Cotard syndrome. A nihilistic delusion of the nonexistence or dissolution of a body part; in extreme form, the delusion of being dead or nonexistent.⁸ The syndrome sometimes occurs in the setting of severe depression. Research has shown an association with atrophy of the insula,⁹ which is responsible for internal proprioception (interoception).

Delusional misidentification syndrome. A set of neuropsychiatric conditions in which a person misidentifies people, places, objects, or events¹⁰:

• Capgras syndrome (one perceives a familiar person as an imposter)
• Fregoli syndrome (one perceives that a familiar person is repeatedly disguised to change appearance)
• intermetamorphosis (one perceives that a person changes his external appearance and personality or identity)
• lycanthropy (one delusionally misidentifies one’s self as an animal—eg, a wolf, rabbit, or snake, and behaves accordingly)
• Ekbom syndrome (delusional belief of being infested with parasites )
• delusion of hermaphroditism (one has merged in the same body with another person of the opposite sex)
• delusion of sexual transformation (one has changed to the opposite sex)
• delusion of being the Antichrist.

Delusional misidentification syndrome can develop after the onset of focal or diffuse brain pathology, such as right hemispheric stroke, multiple sclerosis, hyperparathyroidism, traumatic brain injury, dementia, and schizophrenia.
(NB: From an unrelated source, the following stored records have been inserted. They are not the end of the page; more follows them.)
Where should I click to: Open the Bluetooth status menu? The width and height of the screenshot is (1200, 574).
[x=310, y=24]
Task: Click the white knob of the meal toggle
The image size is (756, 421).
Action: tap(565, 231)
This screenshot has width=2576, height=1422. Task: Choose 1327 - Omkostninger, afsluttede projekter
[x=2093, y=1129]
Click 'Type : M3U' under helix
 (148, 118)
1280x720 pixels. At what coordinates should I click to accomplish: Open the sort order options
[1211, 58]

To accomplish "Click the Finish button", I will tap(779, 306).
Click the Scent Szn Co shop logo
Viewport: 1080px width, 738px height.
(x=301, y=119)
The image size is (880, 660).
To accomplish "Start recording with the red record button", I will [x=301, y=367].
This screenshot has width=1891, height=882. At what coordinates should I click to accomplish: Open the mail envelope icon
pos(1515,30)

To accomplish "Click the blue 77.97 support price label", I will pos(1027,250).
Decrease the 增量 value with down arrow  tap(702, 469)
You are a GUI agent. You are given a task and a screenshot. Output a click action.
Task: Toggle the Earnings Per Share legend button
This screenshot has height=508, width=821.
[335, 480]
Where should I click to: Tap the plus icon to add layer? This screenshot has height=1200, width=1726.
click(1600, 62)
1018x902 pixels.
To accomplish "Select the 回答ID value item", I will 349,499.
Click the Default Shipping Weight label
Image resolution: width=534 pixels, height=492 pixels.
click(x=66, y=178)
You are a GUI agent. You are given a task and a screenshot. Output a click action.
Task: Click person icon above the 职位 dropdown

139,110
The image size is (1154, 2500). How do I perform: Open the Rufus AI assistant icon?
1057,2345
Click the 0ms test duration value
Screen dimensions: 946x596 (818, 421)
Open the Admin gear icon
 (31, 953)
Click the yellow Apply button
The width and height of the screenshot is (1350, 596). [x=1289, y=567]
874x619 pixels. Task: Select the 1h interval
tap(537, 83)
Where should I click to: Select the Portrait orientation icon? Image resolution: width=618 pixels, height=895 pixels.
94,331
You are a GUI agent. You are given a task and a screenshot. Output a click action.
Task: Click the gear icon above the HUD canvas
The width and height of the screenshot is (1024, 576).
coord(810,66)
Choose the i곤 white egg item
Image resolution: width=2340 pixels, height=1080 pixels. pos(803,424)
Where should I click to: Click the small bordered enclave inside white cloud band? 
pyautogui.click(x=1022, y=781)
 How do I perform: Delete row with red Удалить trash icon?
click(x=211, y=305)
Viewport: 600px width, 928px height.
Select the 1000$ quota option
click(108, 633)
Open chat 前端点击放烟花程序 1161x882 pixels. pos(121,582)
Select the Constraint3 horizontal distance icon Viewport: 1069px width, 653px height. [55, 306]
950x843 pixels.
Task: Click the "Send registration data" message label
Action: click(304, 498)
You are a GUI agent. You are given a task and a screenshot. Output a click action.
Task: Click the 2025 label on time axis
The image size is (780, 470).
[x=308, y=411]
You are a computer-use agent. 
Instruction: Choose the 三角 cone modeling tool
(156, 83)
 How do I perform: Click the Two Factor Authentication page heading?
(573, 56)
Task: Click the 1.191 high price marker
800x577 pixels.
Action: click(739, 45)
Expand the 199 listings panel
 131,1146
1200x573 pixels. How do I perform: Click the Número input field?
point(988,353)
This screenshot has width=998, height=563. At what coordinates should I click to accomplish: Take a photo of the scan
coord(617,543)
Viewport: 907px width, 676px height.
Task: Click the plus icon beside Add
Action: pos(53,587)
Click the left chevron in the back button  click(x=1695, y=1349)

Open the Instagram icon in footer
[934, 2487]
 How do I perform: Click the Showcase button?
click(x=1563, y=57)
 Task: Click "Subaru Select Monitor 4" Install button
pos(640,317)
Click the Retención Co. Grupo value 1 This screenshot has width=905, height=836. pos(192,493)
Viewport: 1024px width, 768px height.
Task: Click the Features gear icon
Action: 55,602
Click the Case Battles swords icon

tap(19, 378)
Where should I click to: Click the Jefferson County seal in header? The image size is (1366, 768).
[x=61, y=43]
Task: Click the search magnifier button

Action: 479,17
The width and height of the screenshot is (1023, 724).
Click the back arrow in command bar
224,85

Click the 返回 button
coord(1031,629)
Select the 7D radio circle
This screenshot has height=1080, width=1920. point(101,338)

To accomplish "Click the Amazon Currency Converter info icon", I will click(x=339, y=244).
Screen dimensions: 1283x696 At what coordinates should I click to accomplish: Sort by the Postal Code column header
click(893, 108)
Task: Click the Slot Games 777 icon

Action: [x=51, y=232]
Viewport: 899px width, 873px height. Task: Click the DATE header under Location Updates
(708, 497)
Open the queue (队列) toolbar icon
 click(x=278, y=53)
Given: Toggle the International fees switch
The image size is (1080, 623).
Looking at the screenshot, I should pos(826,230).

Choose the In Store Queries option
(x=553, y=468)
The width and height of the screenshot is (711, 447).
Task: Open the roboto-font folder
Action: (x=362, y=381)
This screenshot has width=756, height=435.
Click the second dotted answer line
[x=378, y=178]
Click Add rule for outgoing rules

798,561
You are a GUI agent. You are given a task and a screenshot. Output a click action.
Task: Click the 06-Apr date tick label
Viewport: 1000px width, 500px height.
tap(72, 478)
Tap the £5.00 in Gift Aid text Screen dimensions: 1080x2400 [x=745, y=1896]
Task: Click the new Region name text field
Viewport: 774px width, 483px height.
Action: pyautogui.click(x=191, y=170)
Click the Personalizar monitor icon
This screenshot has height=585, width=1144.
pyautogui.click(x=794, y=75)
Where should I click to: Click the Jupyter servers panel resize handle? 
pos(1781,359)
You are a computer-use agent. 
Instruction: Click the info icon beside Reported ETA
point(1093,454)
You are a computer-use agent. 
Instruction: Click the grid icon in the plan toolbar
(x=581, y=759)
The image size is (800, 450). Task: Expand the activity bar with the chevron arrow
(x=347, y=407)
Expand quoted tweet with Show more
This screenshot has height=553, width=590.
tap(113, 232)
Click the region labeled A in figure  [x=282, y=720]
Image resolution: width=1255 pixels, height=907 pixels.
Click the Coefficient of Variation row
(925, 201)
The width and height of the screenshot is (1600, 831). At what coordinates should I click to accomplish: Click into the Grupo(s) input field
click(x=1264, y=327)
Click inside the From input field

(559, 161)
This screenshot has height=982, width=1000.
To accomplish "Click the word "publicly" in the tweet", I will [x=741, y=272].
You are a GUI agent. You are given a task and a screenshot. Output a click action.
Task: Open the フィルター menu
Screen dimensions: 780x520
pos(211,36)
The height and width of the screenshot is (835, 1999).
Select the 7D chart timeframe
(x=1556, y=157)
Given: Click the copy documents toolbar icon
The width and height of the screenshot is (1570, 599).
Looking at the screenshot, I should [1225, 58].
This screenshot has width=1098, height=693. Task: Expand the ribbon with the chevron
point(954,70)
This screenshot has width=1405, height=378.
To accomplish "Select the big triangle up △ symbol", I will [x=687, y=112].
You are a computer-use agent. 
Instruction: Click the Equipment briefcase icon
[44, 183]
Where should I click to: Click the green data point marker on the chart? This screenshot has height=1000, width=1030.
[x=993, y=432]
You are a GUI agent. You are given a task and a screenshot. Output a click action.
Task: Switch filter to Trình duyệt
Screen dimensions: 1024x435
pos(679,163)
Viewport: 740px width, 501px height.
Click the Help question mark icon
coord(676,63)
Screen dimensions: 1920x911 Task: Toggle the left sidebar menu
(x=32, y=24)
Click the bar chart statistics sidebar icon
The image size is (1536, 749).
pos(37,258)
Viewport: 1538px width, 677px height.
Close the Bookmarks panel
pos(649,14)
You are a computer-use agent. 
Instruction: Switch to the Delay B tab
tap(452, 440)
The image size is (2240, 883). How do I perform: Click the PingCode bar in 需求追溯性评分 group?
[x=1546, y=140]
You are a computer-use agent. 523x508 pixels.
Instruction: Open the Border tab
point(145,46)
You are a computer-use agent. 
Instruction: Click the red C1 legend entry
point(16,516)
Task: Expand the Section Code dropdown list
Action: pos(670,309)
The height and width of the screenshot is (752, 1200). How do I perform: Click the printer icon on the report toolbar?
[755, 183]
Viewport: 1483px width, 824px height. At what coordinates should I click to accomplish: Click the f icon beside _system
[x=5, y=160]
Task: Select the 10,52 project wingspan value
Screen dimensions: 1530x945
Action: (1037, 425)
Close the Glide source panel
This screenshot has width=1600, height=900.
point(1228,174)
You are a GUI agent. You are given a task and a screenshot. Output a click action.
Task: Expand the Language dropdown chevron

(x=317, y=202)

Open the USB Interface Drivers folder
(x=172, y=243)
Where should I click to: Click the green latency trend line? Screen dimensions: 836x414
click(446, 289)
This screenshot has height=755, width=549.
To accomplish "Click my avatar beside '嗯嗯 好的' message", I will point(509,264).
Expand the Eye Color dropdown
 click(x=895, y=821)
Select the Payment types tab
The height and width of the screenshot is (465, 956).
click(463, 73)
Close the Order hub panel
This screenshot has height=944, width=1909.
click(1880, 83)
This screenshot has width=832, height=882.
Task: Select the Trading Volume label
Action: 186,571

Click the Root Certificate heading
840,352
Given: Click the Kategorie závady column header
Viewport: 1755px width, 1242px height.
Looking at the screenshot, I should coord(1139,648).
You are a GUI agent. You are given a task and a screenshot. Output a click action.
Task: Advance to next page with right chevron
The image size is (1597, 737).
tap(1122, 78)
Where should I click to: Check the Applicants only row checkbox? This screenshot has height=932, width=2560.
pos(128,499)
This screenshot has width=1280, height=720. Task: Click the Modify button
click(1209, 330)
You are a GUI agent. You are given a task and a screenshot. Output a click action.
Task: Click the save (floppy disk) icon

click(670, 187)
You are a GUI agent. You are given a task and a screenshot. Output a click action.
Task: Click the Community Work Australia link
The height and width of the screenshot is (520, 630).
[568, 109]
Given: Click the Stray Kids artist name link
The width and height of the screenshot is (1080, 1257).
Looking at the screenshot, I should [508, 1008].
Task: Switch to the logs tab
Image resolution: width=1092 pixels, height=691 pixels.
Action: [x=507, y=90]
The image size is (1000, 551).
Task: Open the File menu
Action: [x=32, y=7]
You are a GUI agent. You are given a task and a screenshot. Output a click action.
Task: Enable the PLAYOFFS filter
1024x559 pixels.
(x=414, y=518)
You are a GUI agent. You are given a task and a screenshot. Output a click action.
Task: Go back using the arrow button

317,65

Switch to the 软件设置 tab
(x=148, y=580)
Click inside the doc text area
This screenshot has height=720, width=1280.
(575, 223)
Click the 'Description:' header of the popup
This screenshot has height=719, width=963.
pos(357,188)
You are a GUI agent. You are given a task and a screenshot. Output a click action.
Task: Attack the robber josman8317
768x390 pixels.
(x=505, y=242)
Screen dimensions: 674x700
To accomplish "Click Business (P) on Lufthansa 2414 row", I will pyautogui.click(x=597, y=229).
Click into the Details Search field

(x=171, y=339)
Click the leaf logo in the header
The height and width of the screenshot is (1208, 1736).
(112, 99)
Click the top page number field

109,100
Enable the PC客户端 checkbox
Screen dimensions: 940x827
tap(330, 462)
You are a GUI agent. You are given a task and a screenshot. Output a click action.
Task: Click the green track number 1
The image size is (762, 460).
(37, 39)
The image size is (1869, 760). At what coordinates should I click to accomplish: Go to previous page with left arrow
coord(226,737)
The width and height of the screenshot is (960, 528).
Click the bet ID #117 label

In several studies, researchers have reported an increased risk of violence in delusional misidentification syndromes.¹¹

Neurological, not diabolical!
A disruption in brain anatomy, neurodevelopment, or circuitry/interconnectivity can produce odd beliefs and bizarre behavior that might prompt a lay observer to believe that a demon or an evil spirt is responsible for the incomprehensible symptoms. I have one response to the “blame-the-devil” proponents: It’s the brain pathology, stupid!